Jennifer Linder July 30, 2020

If there’s anything we’ve learned from years of data-driven, timely communication practices, it’s that crises happen at all sorts of levels: globally, nationally, regionally—and even more frequently, personally.

The emergence of COVID-19 has underscored the importance of a crisis-communications practice. But we’re here to offer a challenging statement: If you’re doing day-to-day communications effectively, crisis communications shouldn’t be any different.

Whether a major pandemic like we find ourselves in now, a regional weather disaster like a hurricane, or an individual struggle like cancer or financial hardship, these events deserve the same care and response as any crisis.

Microcrises, macrocrises, and everything in between

Daily microcrises:

The Evive platform has been responding to crises at the individual level for years (and was specifically designed to do so)—by delivering dynamic, highly data-driven “campaigns of one.”

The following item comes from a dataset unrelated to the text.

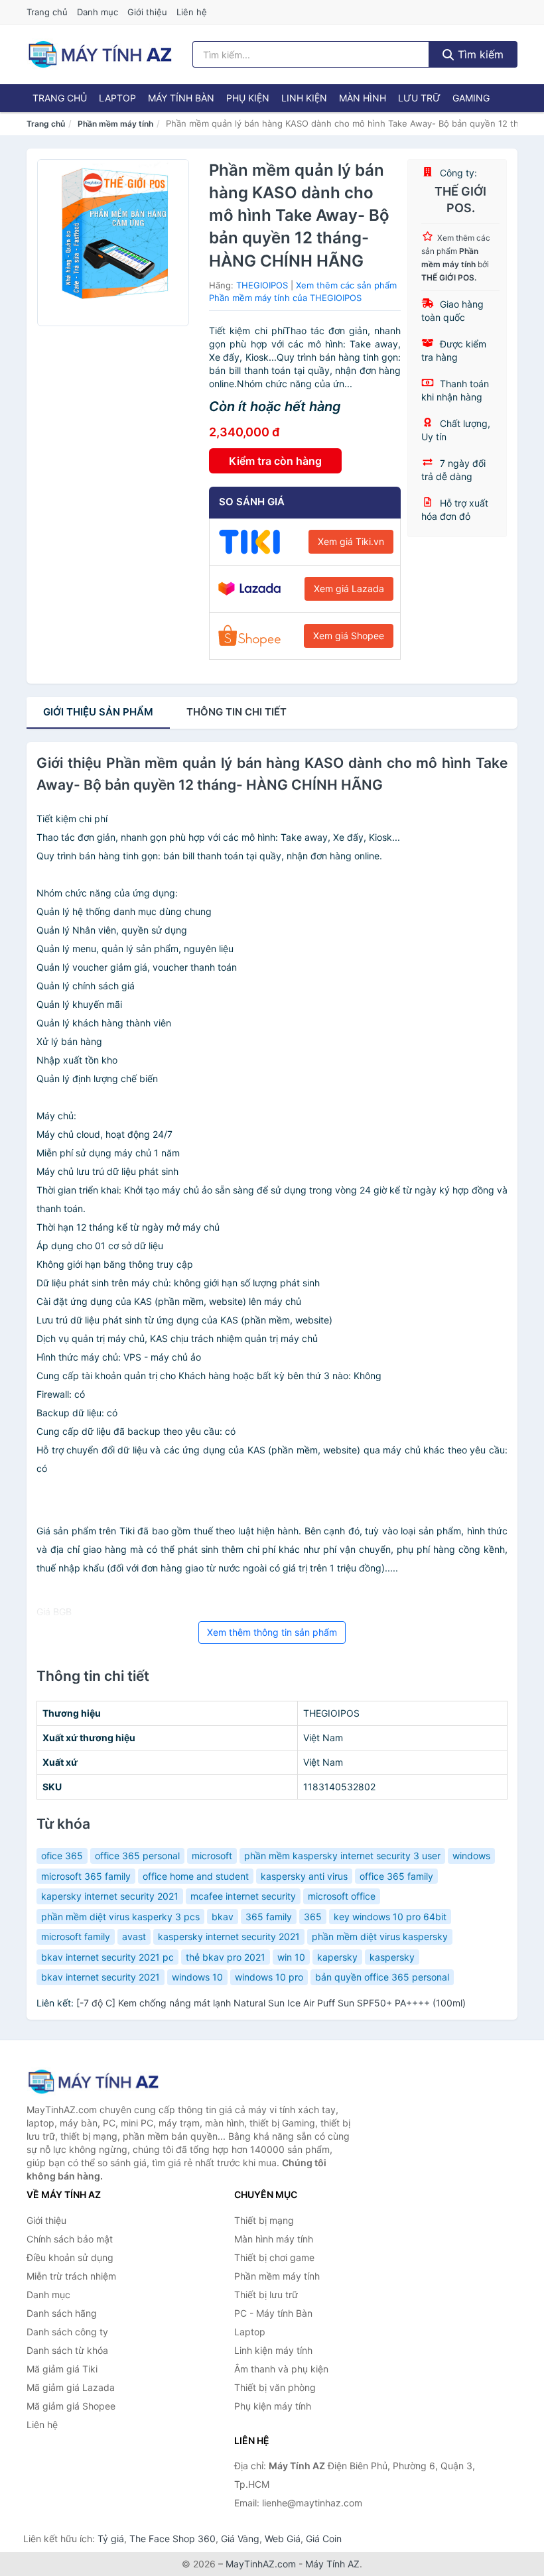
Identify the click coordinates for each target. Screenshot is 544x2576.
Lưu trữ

Campaigns of one are individualized, prioritized employer resource marketing campaigns. They include identifying who’s overdue for a preventive care activity and nudging them to complete it (helping to prevent a potential health crisis), recognizing who’s not utilizing an HSA/FSA benefit that could support them during financially challenging times, or revealing with predictive analytics who’s trending toward costly healthcare episodes (such as musculoskeletal-related procedures)—and directing those individuals to second opinion services.

Occasional regional crises:

Natural disasters like hurricanes and tornadoes creep in when they want to—and it’s nearly impossible for anyone to fully prepare. We’ve seen these catastrophic events impact various large-employer customers with varying severity, but fortunately our communications approach is inherently crisis-abiding.

To connect employees and dependents with critical resources and relevant operational updates as quickly as they need them in these scenarios, our platform segments messaging by zip code, benefits eligibility, and more (bolstering response to safety check-in initiatives as well). We’ve supported one Fortune 100 customer in particular through several natural disasters, including Hurricane Irma and Tropical Storm Imelda.

Rare macrocrises:

Given these rapid, relevant communications in relation to daily and regional events, it makes sense that the Evive platform was well-equipped to quickly support our customers’ response to COVID-19. Once-in-a-lifetime macrocrises like this are where we take our existing approaches and escalate them to the national level. In this case, we familiarized members with more appropriate care options (e.g., telehealth over in-person doctor’s office visits), broadcasted mental health resources after learning the desire for them was prevalent, and provided compelling financial tips to those who might need them most (bringing it full circle to personal crises that occur regardless of the macrocrises at hand).

So what does crisis planning look like?

What we’ve found is there really is no crisis planning period, because crises are ongoing and occur at multiple levels. The constant microcrises hit individual employees just as hard as anything else. These are the personal pandemics, playing out largely invisibly—unless you have the rapid communications platform in place to detect and address them. The same goes for seasonal crises of hurricanes and tornadoes. Essentially, if you “crisis plan” for your standard communications approach by implementing a rapid communications platform, every crisis, no matter the level, will get addressed in the right way.